Tuesday, October 04, 2011

Astrophysics is great poetry

Today they announced the Nobel Prize, and it was split between a cancer researcher who, tragically, died just hours before the decision was made, and three astronomers who have helped explain (through research on a supernova) why the universe continues to accelerate in its expansion.


Their answer: dark matter.


You can read about it here.


However, I just want to pull one sentence from the newspaper article that has incredible theological import:


“The discovery that the universe is dominated by the energy of empty space has changed everything in cosmology. Nothing could, literally, not be more exciting, because now we know nothing is almost everything!”


The reason this fascinates me is because, for all of its reality as a scientific claim (and I am aware that the rationality and grammar of science is different from the humanities in substantive ways) nevertheless, it sounds like great poetry. Great poets look closely at the world and see it again as if for the first time.
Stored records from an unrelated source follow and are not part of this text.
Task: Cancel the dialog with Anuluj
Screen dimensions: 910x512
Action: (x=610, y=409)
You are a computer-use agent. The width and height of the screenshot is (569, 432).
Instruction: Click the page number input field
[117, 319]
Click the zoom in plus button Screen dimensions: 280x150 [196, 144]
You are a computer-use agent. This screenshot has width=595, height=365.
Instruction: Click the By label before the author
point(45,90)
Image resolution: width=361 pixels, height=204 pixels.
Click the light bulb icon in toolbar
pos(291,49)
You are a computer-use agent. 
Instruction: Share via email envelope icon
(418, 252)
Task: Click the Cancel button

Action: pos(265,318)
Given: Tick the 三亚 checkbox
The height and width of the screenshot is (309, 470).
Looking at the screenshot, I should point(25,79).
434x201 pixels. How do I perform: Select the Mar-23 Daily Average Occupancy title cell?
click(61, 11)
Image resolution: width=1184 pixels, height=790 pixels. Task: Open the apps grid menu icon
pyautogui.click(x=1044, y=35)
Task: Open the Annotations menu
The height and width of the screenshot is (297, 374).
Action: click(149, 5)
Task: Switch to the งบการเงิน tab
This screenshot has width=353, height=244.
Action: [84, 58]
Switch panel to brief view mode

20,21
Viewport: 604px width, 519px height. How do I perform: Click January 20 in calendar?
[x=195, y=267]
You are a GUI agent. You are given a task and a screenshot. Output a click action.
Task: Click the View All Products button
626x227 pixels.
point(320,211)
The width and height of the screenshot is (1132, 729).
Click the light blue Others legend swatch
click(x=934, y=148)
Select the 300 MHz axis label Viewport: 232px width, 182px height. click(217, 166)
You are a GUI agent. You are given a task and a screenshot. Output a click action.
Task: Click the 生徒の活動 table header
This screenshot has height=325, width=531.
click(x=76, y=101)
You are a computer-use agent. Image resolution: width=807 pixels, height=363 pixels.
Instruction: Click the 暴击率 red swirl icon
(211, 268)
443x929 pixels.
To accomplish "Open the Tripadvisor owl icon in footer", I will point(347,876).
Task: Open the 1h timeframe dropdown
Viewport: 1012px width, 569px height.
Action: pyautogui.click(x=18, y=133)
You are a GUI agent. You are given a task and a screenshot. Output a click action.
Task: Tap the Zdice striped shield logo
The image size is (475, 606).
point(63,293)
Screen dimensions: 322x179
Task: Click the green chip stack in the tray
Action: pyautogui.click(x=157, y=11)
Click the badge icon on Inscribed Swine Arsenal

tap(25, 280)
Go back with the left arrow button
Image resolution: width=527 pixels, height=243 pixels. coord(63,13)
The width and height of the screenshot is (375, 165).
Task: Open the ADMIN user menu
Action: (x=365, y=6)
These astronomers have looked at the vast empty space of the universe and seen, not nothing, but everything.


Of course, theology has also traditionally had a concept like this, the doctrinal assertion that God created everything ex nihilo, "out of nothing." This scientific theory of the astronomers, though not precisely a theology of ex nihilo, certainly should give all theologians and preachers something to chew on and mull over. It's the kind of thing that should be in sermons next Sunday. It's cool, and it's real.